Page 38 of Four Calling Birds

“Keep them safe,” he commanded, looking at Goose.

“I should go with you,” Goose started getting up but Mack raised a hand to him.

“Stay,” Mack said. “At this point, we only have you and VD able to pull security. I’d rather keep you here.”

We never presume that dead bodies remain dead. We had all lived through enough combat to know that not all dropped enemy stay down. The number of times a dead body rose, with a last, violent throw of life was… more than once. That’s why event the dead got zip tied before we ever loaded them into our vehicles.

“Stay,” I tried to get to my feet. “Or let me go with you.”

“Sit down,” Mack pushed me back to the ground, pulling the jacket around me again, tucking me in like a kid at bedtime. “I’ll be back soon.”

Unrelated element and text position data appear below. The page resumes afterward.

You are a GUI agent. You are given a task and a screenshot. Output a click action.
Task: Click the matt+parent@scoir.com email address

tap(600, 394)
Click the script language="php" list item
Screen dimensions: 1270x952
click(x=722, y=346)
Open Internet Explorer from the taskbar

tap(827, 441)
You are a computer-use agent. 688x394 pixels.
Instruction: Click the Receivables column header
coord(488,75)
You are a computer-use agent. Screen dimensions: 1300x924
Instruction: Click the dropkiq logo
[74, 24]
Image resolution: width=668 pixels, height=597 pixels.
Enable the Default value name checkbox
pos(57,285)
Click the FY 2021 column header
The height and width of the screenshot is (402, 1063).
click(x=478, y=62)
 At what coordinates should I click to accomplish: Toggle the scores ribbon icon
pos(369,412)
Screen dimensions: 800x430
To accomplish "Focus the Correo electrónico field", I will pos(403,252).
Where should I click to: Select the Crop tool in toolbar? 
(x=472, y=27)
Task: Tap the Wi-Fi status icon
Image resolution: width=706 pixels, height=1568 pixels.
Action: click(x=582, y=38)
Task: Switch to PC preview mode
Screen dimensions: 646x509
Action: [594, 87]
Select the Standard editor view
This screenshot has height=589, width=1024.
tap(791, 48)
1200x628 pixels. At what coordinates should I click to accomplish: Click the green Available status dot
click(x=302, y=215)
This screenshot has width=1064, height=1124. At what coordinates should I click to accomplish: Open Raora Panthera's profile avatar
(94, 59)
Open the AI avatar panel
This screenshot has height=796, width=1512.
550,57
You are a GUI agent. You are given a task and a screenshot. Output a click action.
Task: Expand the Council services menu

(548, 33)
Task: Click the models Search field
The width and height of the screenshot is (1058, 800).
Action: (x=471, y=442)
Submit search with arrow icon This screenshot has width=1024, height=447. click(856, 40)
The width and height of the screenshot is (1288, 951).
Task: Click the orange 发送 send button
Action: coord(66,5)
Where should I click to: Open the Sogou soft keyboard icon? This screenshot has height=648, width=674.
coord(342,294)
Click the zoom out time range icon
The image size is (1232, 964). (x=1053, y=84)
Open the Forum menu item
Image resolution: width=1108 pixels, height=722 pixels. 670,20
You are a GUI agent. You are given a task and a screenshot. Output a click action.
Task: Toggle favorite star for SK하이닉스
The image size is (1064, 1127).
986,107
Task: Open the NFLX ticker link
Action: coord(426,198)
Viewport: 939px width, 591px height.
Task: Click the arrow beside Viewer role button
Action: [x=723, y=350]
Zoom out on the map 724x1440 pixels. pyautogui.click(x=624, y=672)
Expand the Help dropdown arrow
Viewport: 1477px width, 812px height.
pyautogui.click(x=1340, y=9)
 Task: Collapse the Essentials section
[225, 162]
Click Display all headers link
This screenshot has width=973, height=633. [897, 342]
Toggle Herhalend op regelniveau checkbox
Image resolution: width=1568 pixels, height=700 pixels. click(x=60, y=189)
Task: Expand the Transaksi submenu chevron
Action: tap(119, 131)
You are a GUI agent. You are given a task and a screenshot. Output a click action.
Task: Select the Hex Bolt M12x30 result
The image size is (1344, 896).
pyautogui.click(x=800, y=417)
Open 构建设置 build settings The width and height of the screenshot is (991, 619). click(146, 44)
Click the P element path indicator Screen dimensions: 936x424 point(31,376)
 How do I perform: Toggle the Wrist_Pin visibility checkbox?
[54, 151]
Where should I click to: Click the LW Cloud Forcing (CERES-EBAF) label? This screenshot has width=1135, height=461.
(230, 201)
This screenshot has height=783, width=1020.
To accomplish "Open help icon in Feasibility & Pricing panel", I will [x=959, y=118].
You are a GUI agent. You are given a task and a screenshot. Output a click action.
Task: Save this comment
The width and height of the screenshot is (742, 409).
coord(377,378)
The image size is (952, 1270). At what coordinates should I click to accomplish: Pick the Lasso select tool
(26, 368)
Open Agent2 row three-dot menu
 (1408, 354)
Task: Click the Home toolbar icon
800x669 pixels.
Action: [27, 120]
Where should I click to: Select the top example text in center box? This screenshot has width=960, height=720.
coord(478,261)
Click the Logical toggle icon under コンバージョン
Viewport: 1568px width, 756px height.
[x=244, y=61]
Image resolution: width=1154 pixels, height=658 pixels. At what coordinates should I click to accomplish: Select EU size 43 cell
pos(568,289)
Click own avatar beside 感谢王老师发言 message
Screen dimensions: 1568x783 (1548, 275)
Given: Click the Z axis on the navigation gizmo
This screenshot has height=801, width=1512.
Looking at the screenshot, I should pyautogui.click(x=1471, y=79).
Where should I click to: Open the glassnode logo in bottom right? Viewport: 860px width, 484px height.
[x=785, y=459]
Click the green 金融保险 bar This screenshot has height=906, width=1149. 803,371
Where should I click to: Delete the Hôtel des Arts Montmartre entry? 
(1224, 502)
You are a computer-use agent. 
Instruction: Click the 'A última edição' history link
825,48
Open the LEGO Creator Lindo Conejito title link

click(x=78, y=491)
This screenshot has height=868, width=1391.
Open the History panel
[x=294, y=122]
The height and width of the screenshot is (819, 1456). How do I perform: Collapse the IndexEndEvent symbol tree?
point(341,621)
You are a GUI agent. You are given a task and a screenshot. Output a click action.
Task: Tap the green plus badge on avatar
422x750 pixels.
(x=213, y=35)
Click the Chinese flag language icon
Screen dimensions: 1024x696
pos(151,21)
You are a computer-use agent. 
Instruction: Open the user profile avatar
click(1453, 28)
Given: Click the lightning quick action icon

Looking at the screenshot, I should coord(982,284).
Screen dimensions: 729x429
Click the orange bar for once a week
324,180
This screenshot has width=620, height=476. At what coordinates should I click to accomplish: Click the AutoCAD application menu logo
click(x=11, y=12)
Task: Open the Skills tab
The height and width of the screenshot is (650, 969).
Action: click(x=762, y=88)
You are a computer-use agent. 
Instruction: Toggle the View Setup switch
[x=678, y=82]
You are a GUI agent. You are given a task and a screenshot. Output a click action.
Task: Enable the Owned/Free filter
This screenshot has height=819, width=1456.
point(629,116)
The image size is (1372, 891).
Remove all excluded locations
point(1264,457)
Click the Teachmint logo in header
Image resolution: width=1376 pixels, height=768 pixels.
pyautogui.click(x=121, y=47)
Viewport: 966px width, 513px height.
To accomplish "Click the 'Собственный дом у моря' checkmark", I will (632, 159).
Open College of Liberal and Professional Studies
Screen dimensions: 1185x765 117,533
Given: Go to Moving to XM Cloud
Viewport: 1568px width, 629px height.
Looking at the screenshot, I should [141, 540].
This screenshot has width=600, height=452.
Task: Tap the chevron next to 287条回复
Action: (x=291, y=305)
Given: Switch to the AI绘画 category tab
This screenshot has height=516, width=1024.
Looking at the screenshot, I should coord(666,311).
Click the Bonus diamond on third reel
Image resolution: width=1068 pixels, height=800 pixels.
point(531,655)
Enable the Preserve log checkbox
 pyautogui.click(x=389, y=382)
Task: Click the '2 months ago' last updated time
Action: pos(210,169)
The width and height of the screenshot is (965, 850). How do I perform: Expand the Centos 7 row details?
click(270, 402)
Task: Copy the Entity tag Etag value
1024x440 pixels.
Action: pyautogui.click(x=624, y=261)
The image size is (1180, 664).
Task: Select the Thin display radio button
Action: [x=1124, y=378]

He kissed my nose. Jesus, I was shaking so hard, it madehisteeth rattle.

“Don’t leave me,” I whispered, leaning my forehead into his hand, rubbing my skin against his palm. Then he ran his fingers through my hair, his amber eyes were liquid in the moonlight as he stared at my face for just a second. Just one brief moment.

“I’m not, baby,” he promised. “I’ll be back. I’m always coming back to you.”

He kissed the top of my head.

“I love you,” I whispered. Had I said that to him recently? I felt the need to let him know. To tell him. Nothing was more important in that moment than him knowing that I was his faithful, loving wife. “I don’t think you should go.”

“I love you, wife.” He kissed me again. “Trust me. Just this once. Take me at my word.”

That was the moment. Right there. That was the test, wasn’t it? The words that would stop me in my tracks. I hadn’t trusted him before, and almost destroyed our marriage because of it. A simple clerical error and a forgotten signature had been our saving grace.

“Okay,” I said. Because I had no choice. I would trust him because he asked me to. Because it was the least that I owed him.

I committed his face to memory. The amber eyes, the slight curl of a loving smile beneath a close-cut beard. The roughness of his eyebrows, and the way the strands of silver in his hair caught the moonlight.

“I’ll be back soon,” he promised. It sounded like a vow.

I didn’t feel good about this. Not at all. I didn’t want him out of my sight. There was something in my gut that told me Mack leaving was wrong. He needed to stay with me. Beside me. If he was out of my sight, something bad would happen.

I wouldn’t be able to get him back again.

He turned and ran into the woods, back towards the house. The steady rhythm of his feet on the fallen leaves faded in the distance, growing fainter among the cover of trees.

He had called me “wife”. My husband had called me his wife, and that was a reason to stay alive. To not give into the cold and the despair. So, I sat down, and watched him run into the shadow of the trees, out of my sight.

“He’s gonna be okay, Momma Mack,” Veder said, taking a knee beside me, his back towards the rest of us as his eyes surveyed the trees. “He never breaks a vow.”

“No, that’s what he’s got you for, doesn’t he?” Griff huffed from the floor.

Taz pinched at his thigh, and he flinched and growled at the pain she inflicted. Taz’s eyes went wide and she hissed, “Asshole.”

“Fuck you, psycho,” Griff send, gritting his teeth.

“You’re not my type, emo.”

There was a smirk that came on Griff’s lips. A strange, cruel smirk as if he knew something that no one else did. Taz kept her eyes off of him, even though I detected a slight reddening of her cheeks. It wasn’t so much that I saw the color, but the signs of how she hunched into her shoulders, as if she was embarrassed and trying to hide from his view.

Veder looked defeated. His eyes still scanned around us, but his jaw ticked with tension, as if he was holding words in his mouth that wanted to escape. Something had happened between everyone. Something had happened that I hadn’t been around for. I just knew it.

“What the hell happened?” I asked the kids, looking from Griff, to Taz, then to the back of Veder’s head. “What’s going on between you three?”

I looked at Goose, wondering if he’d be willing to fill me in. He caught my eye, then emphatically shook his head. “I refuse to get involved.”

“Does anyone want to tell me what happened?” I chided. If I had the strength, and warmth, to get up and put my hands on my hips, I would have. But I was stuck on the damp ground, trying to look intimidating. But I couldn’t.